According to a manuscript version of the miracle tale from the beginning of the seventeenth century, during a fire in Kazan’ on June 23 June, 1579, the icon appeared in a vision of a young girl, instructing her to take shelter in Church of Nikolai Tulskii the Miracle-worker. The tale informs the reader that the appearance of the icon during the fire was a reward from God for the Orthodox faithful in Kazan’ for their ongoing battle against “non-believers” (inovernye). Following the first appearance, the icon performed a number of miracles – about ten, the number varies slightly in different versions of the tale. Its miracle-working powers were sufficiently well known that a copy of the icon was carried into battle against the Poles in 1612, where it was recorded as having performed new miracles which, in turn, were recorded in the edifying tale, “About the Advance of the Kazan’ Icon of the Mother of God toward Moscow.” With a proven reputation, Kazan’s Mother of God icon acquired a national festival on July 8, 1633.
Having established a reputation of one of Russia’s most famous miracle-working icons, it is not surprising that foreign travelers heard about it. What strikes me as interesting is what they heard about it, because it wasn’t the recorded version of events. Johann-Georg Korb was a secretary in an Austrian embassy to the court of Peter the Great in the 1790s. He mentions the national celebration of the icon that happened during his stay.

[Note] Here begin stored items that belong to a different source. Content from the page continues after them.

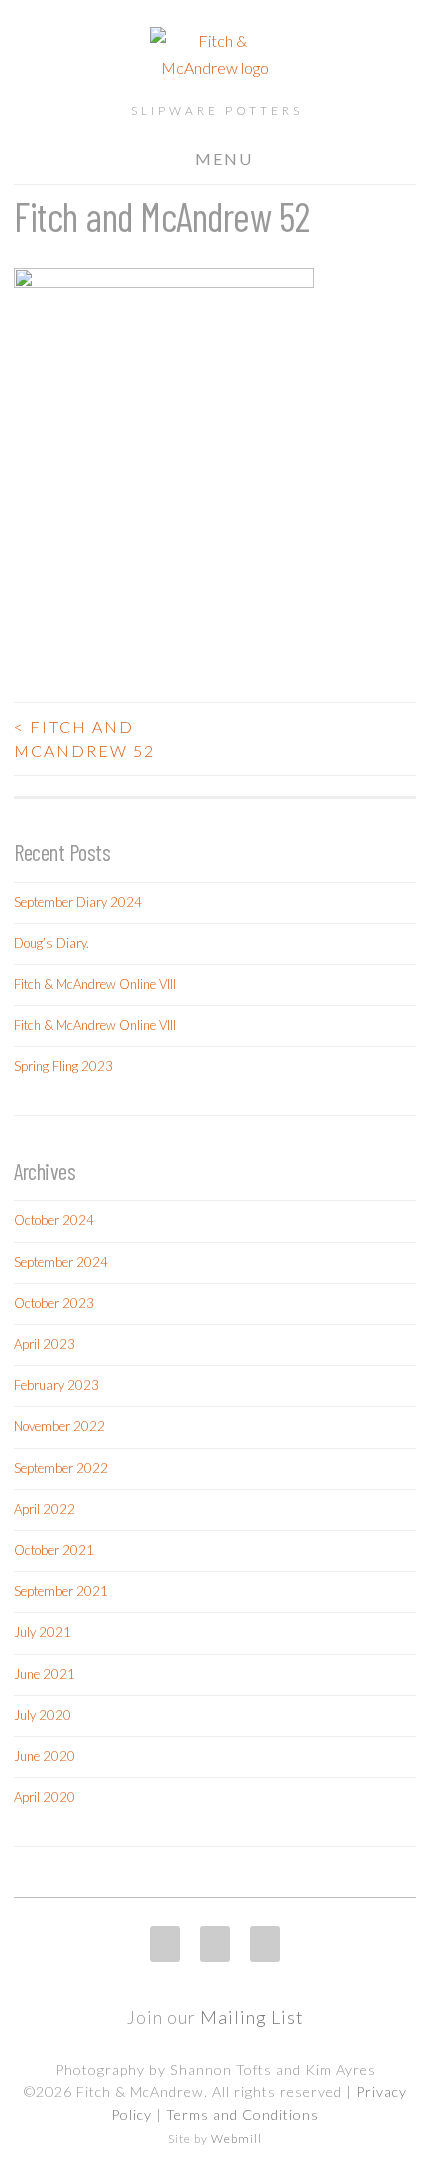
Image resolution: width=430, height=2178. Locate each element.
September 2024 (61, 1262)
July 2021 (42, 1632)
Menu (224, 158)
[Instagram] (165, 1944)
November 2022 (59, 1426)
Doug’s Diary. (51, 943)
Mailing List (252, 2017)
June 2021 (44, 1674)
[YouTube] (265, 1944)
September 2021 (61, 1591)
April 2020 (44, 1797)
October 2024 (54, 1220)
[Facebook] (215, 1944)
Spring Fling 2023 (63, 1066)
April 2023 (44, 1344)
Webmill (236, 2138)
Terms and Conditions (242, 2114)
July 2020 (42, 1715)
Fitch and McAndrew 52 (84, 738)
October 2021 (54, 1550)
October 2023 (54, 1303)
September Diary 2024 (78, 902)
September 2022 (61, 1468)
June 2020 (44, 1756)
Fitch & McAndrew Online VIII (95, 984)
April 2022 (44, 1509)
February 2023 (56, 1385)
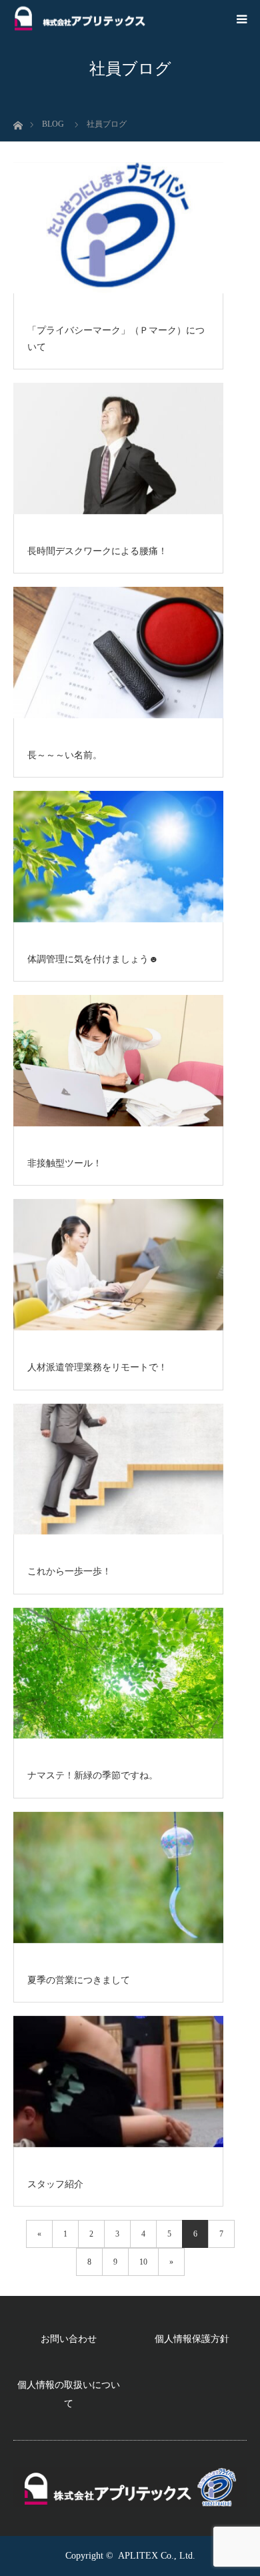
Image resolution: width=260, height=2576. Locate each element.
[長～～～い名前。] (118, 653)
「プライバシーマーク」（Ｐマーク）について (116, 338)
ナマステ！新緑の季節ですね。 (92, 1775)
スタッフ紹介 (55, 2184)
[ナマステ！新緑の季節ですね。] (118, 1674)
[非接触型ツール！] (118, 1061)
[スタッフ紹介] (118, 2082)
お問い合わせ (69, 2338)
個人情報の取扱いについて (68, 2394)
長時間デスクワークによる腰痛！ (97, 551)
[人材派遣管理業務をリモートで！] (118, 1265)
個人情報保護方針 (192, 2338)
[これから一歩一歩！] (118, 1470)
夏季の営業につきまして (78, 1980)
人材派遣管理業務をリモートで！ (97, 1367)
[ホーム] (17, 122)
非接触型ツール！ (64, 1163)
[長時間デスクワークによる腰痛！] (118, 449)
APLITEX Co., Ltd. (156, 2556)
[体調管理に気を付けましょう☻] (118, 857)
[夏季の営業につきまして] (118, 1878)
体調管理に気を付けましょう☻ (93, 959)
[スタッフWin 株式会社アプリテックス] (80, 19)
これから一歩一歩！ (69, 1571)
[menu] (241, 18)
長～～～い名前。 (64, 755)
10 (143, 2262)
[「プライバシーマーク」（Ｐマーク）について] (118, 228)
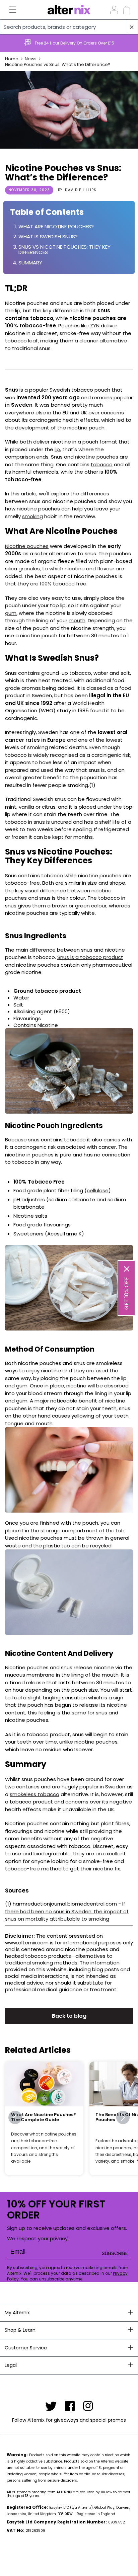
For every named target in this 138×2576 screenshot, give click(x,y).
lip (57, 449)
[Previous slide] (8, 43)
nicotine (85, 456)
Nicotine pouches (27, 546)
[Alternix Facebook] (70, 2406)
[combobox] (69, 26)
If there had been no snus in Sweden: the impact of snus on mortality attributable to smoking (67, 1911)
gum (10, 613)
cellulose (98, 1190)
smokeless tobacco (34, 1794)
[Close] (126, 1269)
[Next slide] (129, 43)
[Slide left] (15, 2117)
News (31, 59)
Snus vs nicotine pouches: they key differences (64, 249)
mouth (77, 620)
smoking (32, 516)
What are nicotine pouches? (56, 227)
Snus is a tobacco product (90, 957)
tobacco (102, 464)
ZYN (94, 325)
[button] (8, 9)
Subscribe (115, 2253)
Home (11, 59)
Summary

The Russians celebrated the festival of the Blessed Virgin of Casan. The Muscovites believe that the image which they venerate under that name had always been suspended in the clouds, and was seen by the entire Russian army that beleaguered Casan, during the whole time of the siege; but that after the city was stormed, the image fell from the sky to the ground, and was with the utmost reverence lifted up by the Russians, and has ever since been held in worship. [1. Johann-Georg Korb, Diary of an Austrian Secretary of Legation at the Court of Czar Peter the Great, trans. Count MacDonell, 2 vols (London: Bradbury and Evans, 1863), vol 2, 30-1.]
Korb’s version of events suggests that that icon first appeared during the siege of Kazan’ in 1552 – not twenty years later during a fire. It could be a conflation of both the original appearance in Kazan’ and its later military success against the Poles. His story isn’t the version from the miracle tales, but it is somewhat close. It’s easy to believe that this is either the version he heard in court or what he understood of the story as it was told to him.
A less accurate version was recorded just a decade later, by the English engineer John Perry, who Peter the Great hired to construct a new canal. Perry recorded that everyone in Russia told him of the “more trifling Miracle” of the Mother of God icon. In his version, the painter of icon was the recipient of the miracle. “The short of which Story is this. The Painter had been drawing the Virgin Mary’s Picture with our Saviour in her Arms, and had so disposed the Picture, as to make both her Hands appear. But the next time he came to finish the Picture in the Room where he had left it, he found three Hands regularly disposed about the Child.” Though the painter erased the hands, it returned the next day. He mentions that as a result all copies of Kazan’s Mother of God icon are painted with three hands.[2. John Perry, The State of Russia under the Present Czar (London: Benjamin Tooke, 1716), 175-6]
While Korb’s version seems somewhat based in the miracle tales, nothing in Perry’s version is. It could be that Perry made a mistake in assuming a different miracle-working icon was that of Kazan’ (if so, I don’t actually know which one it was). It could be that someone that Perry knew told him an incorrect story, either out of ignorance or from fun. Perry mentions that when he doubted the story, he was called an “atheist” which raises the idea he was being mocked, if not insulted. Or Perry could have just made it up.
I don’t raise this issue because I think travel narratives are unreliable, but I do think we need to be critical of their assessment of any information. While Perry might be our best source for thinking about the problems with Peter the Great’s canal project, that does not necessarily make him a reliable informant on Orthodox culture or beliefs. He does, however, tell us at least one version of ideas floating in the court, even if it’s only his.